TEXTAUSZUG ->
§

Die westeuropäische ökonomische Integration begann mit dem Kalten Krieg gegen die Sowjetunion. Neben dem Marshall-Plan bildete sich ein Kern besonders eng miteinander verbundener Länder: in der Montanunion (1951), der Europäischen Wirtschaftsgemeinschaft EWG (1957/58), später in der Europäischen Gemeinschaft EG und schließlich in der EU.
Zunächst geschah dies in der Rekonstruktionsperiode des Nachkriegskapitalismus: langfristiger Aufschwung, nationalstaatlich organisierte Wohlfahrtsregimes, die auch die Unterschichten besserstellten, Dämpfung der innen- und außenpolitischen Konkurrenz in der EWG, wo sich ja zunächst nur sechs Länder zusammenfanden. Die ökonomischen Unterschiede zwischen der Bundesrepublik, Belgien, Frankreich, Luxemburg und den Niederlanden waren nicht sehr groß. In Italien holte zumindest der Norden auf, das Land profitierte von der Einbindung in die EWG. Das passte alles recht gut zusammen.
Dies änderte sich in den neunziger Jahren, zeitgleich mit dem Übergang von der EG zur EU. Durch den Untergang der Sowjetunion schwand der außenpolitische Vorwand des Zusammenschlusses.
Zugleich fasste die nun erfolgende Erweiterung der Europäischen Gemeinschaften in der EU Länder mit sehr unterschiedlichen Ausgangsbedingungen zusammen. Hinzu kam eine Änderung des Wirtschaftsstils: weg von der wohlfahrtsstaatlichen Politik hin zur forcierter Konkurrenz und wachsender Ungleichheit – innerhalb der Mitgliedstaaten und in deren Beziehungen zueinander. Es strebt auseinander, was nicht mehr gut zusammenpasst. Dass schließlich eine gemeinsame Währung für Länder unterschiedlicher ökonomischer Stärke eingeführt wurde, verschärfte die Widersprüche.

§

Gib den Textauszug über die westeuropäische Integration ab den Worten „Zunächst geschah dies“ bis einschließlich „recht gut zusammen.“ noch einmal wieder und tausche dabei „Rekonstruktionsperiode“ gegen „Wiederaufbauphase“ aus. Die Einträge werden hier nicht gebraucht.

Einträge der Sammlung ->
§

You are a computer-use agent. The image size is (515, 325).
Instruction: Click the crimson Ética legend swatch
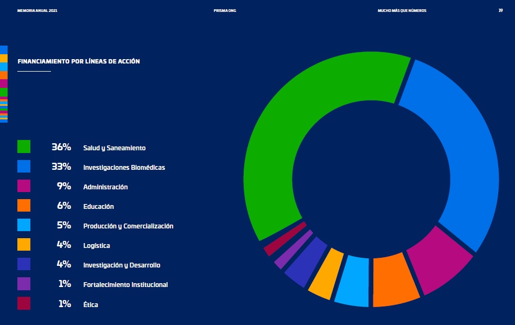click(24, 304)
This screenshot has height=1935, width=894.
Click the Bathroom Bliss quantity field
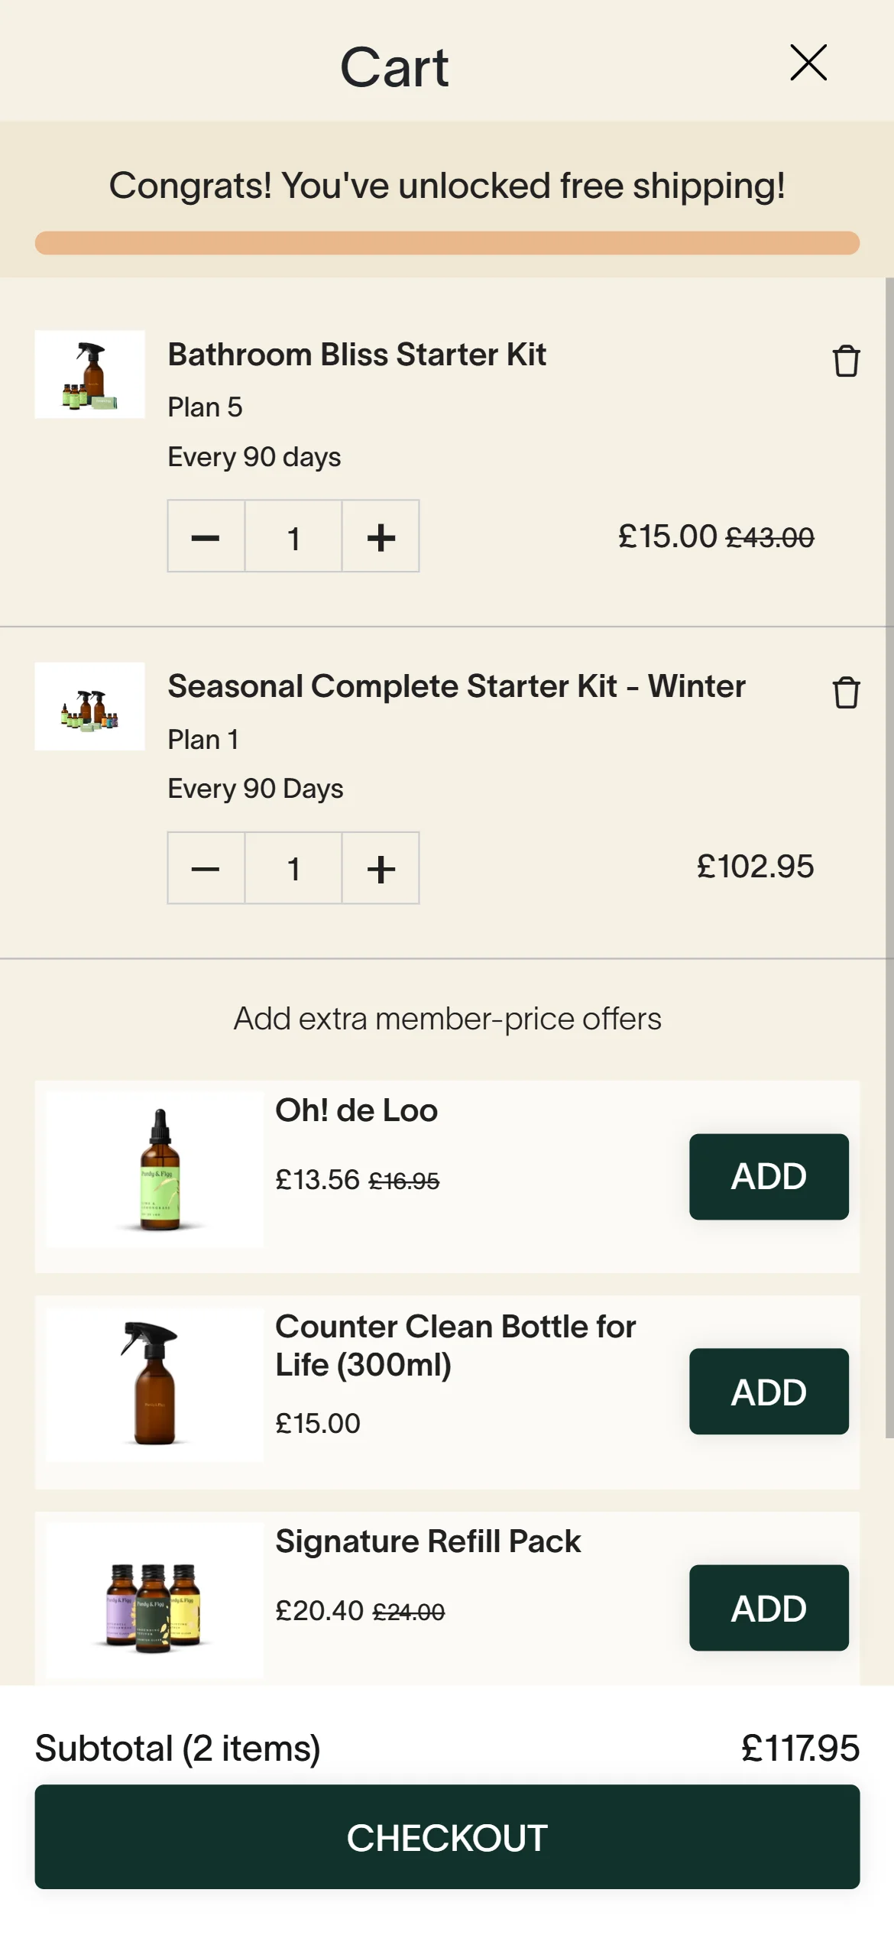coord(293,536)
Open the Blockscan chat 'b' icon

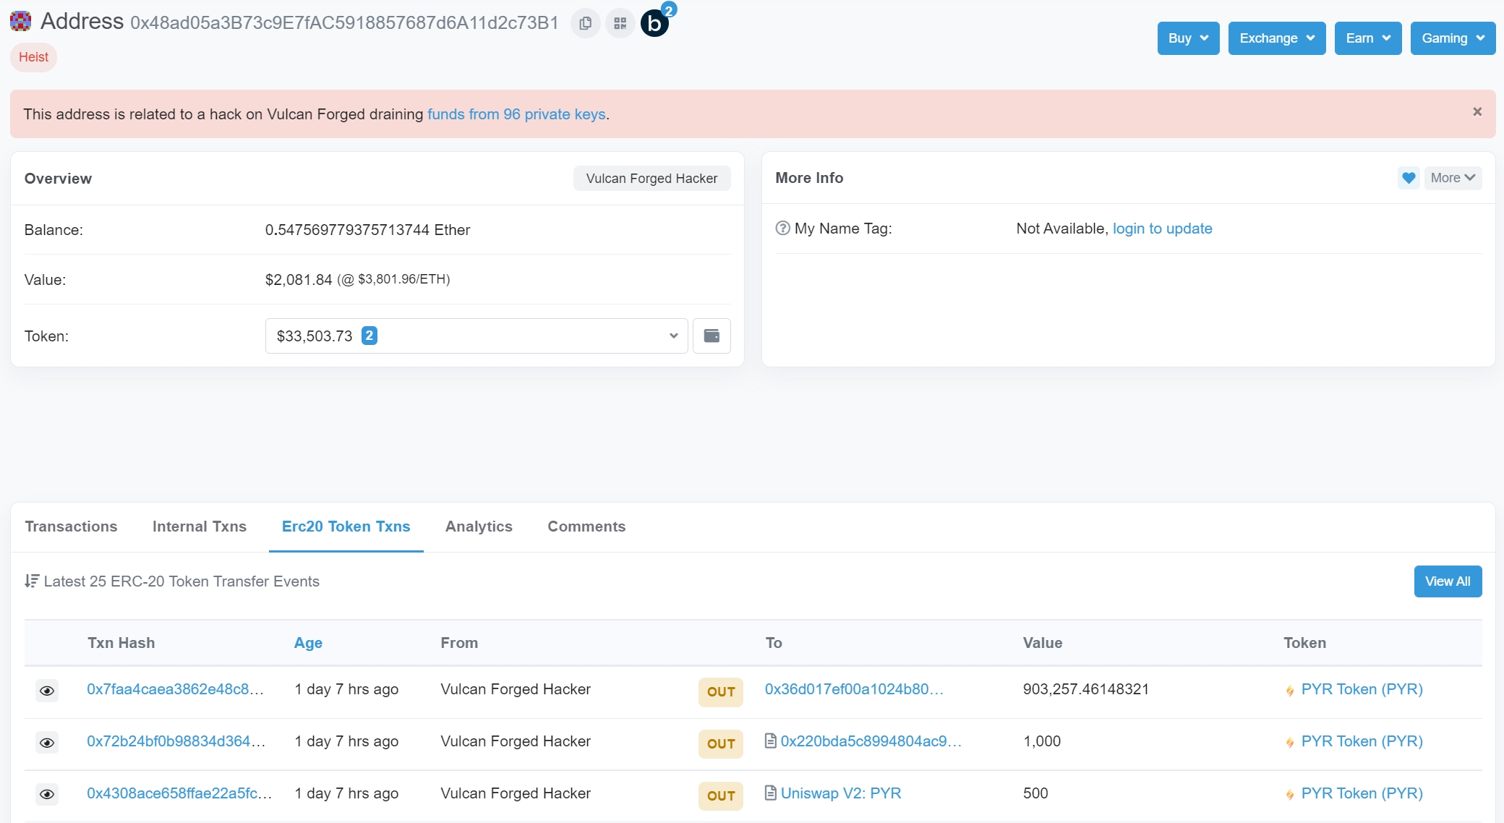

§

ÜBUNGSERGEBNIS ->
Zunächst geschah dies in der Wiederaufbauphase des Nachkriegskapitalismus: langfristiger Aufschwung, nationalstaatlich organisierte Wohlfahrtsregimes, die auch die Unterschichten besserstellten, Dämpfung der innen- und außenpolitischen Konkurrenz in der EWG, wo sich ja zunächst nur sechs Länder zusammenfanden. Die ökonomischen Unterschiede zwischen der Bundesrepublik, Belgien, Frankreich, Luxemburg und den Niederlanden waren nicht sehr groß. In Italien holte zumindest der Norden auf, das Land profitierte von der Einbindung in die EWG. Das passte alles recht gut zusammen.